Environment: Teradata 13/14, Ab Initio, Siebel, Dice, UNIX, BTEQ, MultiLoad, FastLoad, FastExport, IBM Tivoli, ViewPoint, PMON, ETLREAD.
Sr. System Analyst
Confidential
Responsibilities:
- Analyze business requirement and provide conceptual design.
- Design Low Level Document (LLD) and programming specifications.
- Developed various Teradata Load Scripts for initial and incremental load using BTEQ, FastLoad, MultiLoad, FastExport.
- Developed numerous ad-hoc FastExport, MultiLoad and FastLoad scripts to fetch historical data from Production to Business.
- Created numerous INSERT and UPDATE Macros to trigger data load from JAVA environment.
- Responsible for providing daily and weekly and on-demand CSA extracts to the business users.
- Developed and configured many jobs for Global Command Center project (GCC) and Capacity Management Planning (CMP) project thru Control M.
- Performance tuning and optimization of queries and tables thru the entire development cycle.
- Database design and data modeling in initial phase of the project.
- Developed Disaster Recovery (DR) module for routine backup of daily snapshots.
- Involved in developing UNIX shell script to send auto emails to users if threshold meets.

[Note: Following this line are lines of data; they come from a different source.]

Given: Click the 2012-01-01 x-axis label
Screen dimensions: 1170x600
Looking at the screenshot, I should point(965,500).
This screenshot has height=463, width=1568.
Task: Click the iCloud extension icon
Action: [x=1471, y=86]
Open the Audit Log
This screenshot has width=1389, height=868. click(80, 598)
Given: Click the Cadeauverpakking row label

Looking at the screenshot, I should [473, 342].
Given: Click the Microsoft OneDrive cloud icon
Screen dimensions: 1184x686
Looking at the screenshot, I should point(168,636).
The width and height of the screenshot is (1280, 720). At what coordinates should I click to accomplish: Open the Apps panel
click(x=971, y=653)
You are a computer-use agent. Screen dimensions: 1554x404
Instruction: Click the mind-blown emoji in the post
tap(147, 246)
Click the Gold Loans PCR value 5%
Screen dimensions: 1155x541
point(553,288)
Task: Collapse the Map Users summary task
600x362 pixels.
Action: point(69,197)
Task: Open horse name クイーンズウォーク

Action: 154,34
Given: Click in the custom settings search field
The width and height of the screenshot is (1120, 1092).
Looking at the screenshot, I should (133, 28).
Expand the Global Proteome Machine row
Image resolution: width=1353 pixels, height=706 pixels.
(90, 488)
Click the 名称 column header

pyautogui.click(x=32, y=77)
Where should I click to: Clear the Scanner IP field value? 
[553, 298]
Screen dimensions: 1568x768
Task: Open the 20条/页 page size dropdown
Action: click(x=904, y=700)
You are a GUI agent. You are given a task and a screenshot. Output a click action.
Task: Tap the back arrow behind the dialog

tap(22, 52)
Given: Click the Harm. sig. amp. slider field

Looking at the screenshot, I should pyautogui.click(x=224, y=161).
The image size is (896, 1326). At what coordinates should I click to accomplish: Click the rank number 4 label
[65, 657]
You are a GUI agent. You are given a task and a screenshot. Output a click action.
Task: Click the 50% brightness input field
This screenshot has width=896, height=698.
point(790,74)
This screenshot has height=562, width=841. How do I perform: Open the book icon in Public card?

- Responsible for post-production validation, trouble shooting and fixing issues.
- Provide technical assistant to team.
Environment: Teradata 13, UNIX, BTEQ, MultiLoad, FastLoad, FastExport, Control M, D1, CSA, ES (Oracle)
Technical Lead
Confidential
Responsibilities:
- Analyze Business Analyst and client requirement.
- Responsible for interface design, process design and functional specification.
- Conduct proof of concept and system analysis.
- Impact analysis and risk assessment.
- Explain solution approach with Architectural Board and take approvals.
- Develop solution using Teradata Load utilities such as BTEQ, FastLoad and MultiLoad.
- Writing load processes using Teradata tools like BTEQ, MLoad, TPump,
- Writing new and changing exiting stored procedures to implement new price features.
- Prepare and execute integration and system test plans.
- Performance tuning and trouble shooting.
- Prepare, execute deployment checklist.
- Post-production validation.
Environment: Teradata, UNIX, BTEQ, MultiLoad, FastLoad, FastExport, MS-ACCESS.